#### Records for this task ####

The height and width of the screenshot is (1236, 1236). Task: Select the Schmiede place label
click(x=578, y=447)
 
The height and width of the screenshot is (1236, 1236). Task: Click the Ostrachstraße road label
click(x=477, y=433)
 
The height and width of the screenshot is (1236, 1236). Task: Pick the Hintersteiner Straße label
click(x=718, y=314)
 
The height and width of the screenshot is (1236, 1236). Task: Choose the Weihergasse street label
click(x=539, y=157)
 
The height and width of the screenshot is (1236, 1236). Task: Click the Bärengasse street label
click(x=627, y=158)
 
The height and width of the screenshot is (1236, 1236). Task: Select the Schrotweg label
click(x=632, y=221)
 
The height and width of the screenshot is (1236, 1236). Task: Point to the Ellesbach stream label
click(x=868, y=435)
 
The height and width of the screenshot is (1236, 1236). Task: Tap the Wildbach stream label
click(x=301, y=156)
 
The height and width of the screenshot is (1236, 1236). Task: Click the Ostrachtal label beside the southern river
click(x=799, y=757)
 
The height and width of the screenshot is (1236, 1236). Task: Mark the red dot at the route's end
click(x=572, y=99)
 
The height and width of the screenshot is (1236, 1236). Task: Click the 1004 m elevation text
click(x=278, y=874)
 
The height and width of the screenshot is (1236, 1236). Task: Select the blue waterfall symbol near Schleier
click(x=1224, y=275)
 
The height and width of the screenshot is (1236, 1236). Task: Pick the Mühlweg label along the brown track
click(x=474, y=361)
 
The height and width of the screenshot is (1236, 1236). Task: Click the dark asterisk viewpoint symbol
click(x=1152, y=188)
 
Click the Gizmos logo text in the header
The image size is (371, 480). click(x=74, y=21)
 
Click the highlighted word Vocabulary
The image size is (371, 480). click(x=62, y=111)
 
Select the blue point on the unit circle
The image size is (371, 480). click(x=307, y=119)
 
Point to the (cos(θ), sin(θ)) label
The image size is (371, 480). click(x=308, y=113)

####

▶ **What you have to do**
Count the lines in the listing above that contain the word "image", and reply with only the number.

▶ **Answer**
4